Restate the entries below word for word, leaving nothing out.

----------------

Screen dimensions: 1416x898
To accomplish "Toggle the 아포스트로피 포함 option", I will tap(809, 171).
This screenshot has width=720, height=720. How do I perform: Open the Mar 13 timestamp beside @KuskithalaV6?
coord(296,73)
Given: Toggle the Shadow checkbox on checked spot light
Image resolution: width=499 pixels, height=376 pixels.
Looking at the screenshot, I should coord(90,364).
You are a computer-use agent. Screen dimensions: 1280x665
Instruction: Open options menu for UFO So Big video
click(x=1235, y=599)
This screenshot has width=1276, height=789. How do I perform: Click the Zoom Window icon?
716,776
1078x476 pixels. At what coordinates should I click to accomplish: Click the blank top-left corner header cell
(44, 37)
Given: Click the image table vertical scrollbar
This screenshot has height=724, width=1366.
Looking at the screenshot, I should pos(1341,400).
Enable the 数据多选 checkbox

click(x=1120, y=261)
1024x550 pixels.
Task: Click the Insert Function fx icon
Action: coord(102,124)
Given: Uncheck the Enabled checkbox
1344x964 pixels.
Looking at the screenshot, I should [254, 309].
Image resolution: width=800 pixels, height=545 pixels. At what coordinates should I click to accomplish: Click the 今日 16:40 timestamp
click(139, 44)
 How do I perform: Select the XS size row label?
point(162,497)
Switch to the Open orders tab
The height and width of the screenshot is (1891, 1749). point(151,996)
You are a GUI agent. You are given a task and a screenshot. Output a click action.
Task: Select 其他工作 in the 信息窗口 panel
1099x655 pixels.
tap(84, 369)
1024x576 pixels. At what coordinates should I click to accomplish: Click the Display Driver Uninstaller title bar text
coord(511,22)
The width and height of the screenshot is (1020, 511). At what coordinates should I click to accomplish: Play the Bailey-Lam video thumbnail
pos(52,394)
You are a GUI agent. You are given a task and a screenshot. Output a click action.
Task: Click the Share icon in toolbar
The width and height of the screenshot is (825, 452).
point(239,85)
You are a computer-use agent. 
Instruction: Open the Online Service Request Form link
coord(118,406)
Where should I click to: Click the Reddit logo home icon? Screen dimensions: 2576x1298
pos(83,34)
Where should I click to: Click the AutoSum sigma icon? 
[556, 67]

----------------

Written reply
Screen dimensions: 1416x898
To accomplish "Toggle the 아포스트로피 포함 option", I will tap(809, 171).
This screenshot has width=720, height=720. How do I perform: Open the Mar 13 timestamp beside @KuskithalaV6?
coord(296,73)
Given: Toggle the Shadow checkbox on checked spot light
Image resolution: width=499 pixels, height=376 pixels.
Looking at the screenshot, I should coord(90,364).
You are a computer-use agent. Screen dimensions: 1280x665
Instruction: Open options menu for UFO So Big video
click(x=1235, y=599)
This screenshot has width=1276, height=789. How do I perform: Click the Zoom Window icon?
716,776
1078x476 pixels. At what coordinates should I click to accomplish: Click the blank top-left corner header cell
(44, 37)
Given: Click the image table vertical scrollbar
This screenshot has height=724, width=1366.
Looking at the screenshot, I should pos(1341,400).
Enable the 数据多选 checkbox

click(x=1120, y=261)
1024x550 pixels.
Task: Click the Insert Function fx icon
Action: coord(102,124)
Given: Uncheck the Enabled checkbox
1344x964 pixels.
Looking at the screenshot, I should [254, 309].
Image resolution: width=800 pixels, height=545 pixels. At what coordinates should I click to accomplish: Click the 今日 16:40 timestamp
click(139, 44)
 How do I perform: Select the XS size row label?
point(162,497)
Switch to the Open orders tab
The height and width of the screenshot is (1891, 1749). point(151,996)
You are a GUI agent. You are given a task and a screenshot. Output a click action.
Task: Select 其他工作 in the 信息窗口 panel
1099x655 pixels.
tap(84, 369)
1024x576 pixels. At what coordinates should I click to accomplish: Click the Display Driver Uninstaller title bar text
coord(511,22)
The width and height of the screenshot is (1020, 511). At what coordinates should I click to accomplish: Play the Bailey-Lam video thumbnail
pos(52,394)
You are a GUI agent. You are given a task and a screenshot. Output a click action.
Task: Click the Share icon in toolbar
The width and height of the screenshot is (825, 452).
point(239,85)
You are a computer-use agent. 
Instruction: Open the Online Service Request Form link
coord(118,406)
Where should I click to: Click the Reddit logo home icon? Screen dimensions: 2576x1298
pos(83,34)
Where should I click to: Click the AutoSum sigma icon? 
[556, 67]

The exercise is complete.